Even after the two worst years of the recession, he notes, the largest 100 pension plans are still on average 80 percent funded, meaning they have sufficient assets today to pay 80 percent of their future obligations, a generally accepted standard for sufficient funding. “There’s no question that a few places like New Jersey and Illinois have a problem with the pension plan,” he says, “But, because there’s a burglary in some large city does not mean that every house is going to get broken into.”
Esser says that GFOA is making a concerted effort through its own publications and state and local groups to change what he believes is a false impression about the status of public sector finances. “We are getting the truth out,” he says. “Once the fear factor goes away, we’ll be all right. Ironically, during the worst part of the recession, the individual investor fled stocks first to U.S. Treasury securities and [then to] municipal bonds. Once everything calms down, demand for bonds will return.”
Supply and demand
Pietronico has a considerably different take on what is happening in the municipal bond market. For government issuers with good credit ratings, he says the “markets are open, and borrowing rates are attractive.” But, he notes, that “the window is very small and very selective. It’s not open to everyone at the moment.”

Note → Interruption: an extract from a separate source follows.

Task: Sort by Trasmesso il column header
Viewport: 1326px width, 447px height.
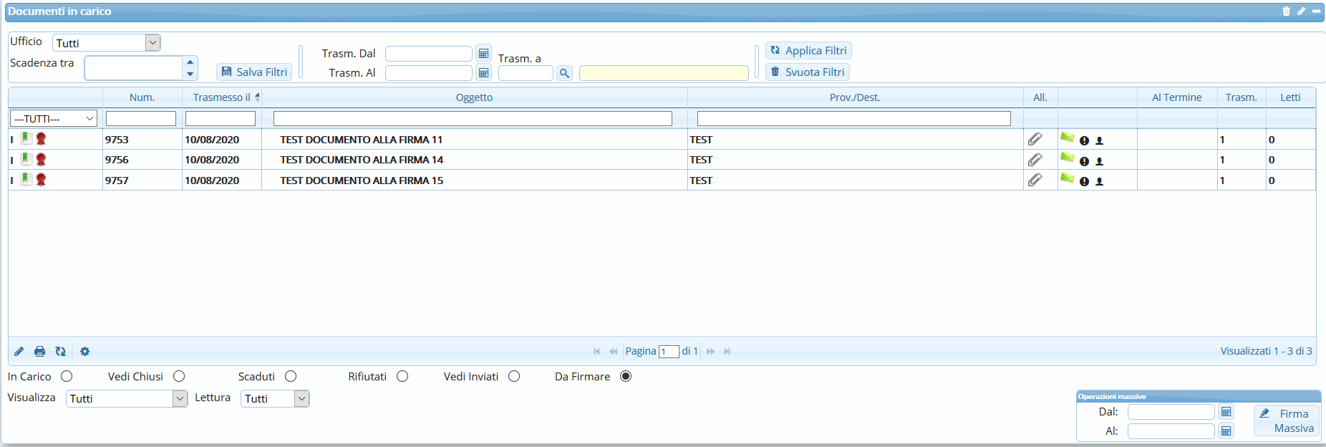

Rather than attributing the market volatility to politicians and analysts, Pietronico believes that the number of bond issues outnumber the limited pool of buyers. “There’s too much supply in the near term,” he says.
Behind the lack of demand, he says, is an economy that is just now emerging from a very difficult recession, with lingering high unemployment. “It’s too soon after the financial crisis to turn on a dime,” he says. “If the unemployment rate turns to normal levels, it will be a better backdrop to borrow for issues that are economically sensitive.”

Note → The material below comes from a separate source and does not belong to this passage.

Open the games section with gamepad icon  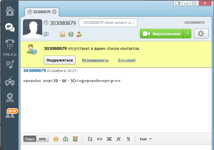10,82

Pietronico attributes the large withdrawals from municipal bond funds to investor concerns about a potential increase in the rate of inflation. Rising prices, he says, would prompt the U.S. Federal Reserve Bank, which sets short-term interest rates, to raise rates and slow the economy.
“It was solely caused by inflation fears,” he says. “With the economy and inflation picking up, there’s the possibility of negative performance if the Federal Reserve raises rates.”
Despite the difficult terrain of the government security market, communities are still issuing bonds and hoping for the best. Dallas Center, Iowa, with a population of 1,800 residents, issued a $1.455 million 20-year bond with an interest rate of 3.654 percent that will be used for street improvements, says Cindy Riesselman, city clerk. “We were just trying to meet our budget deadline,” she explains. “We were hoping that the rates would stay low. We were pleasantly surprised.”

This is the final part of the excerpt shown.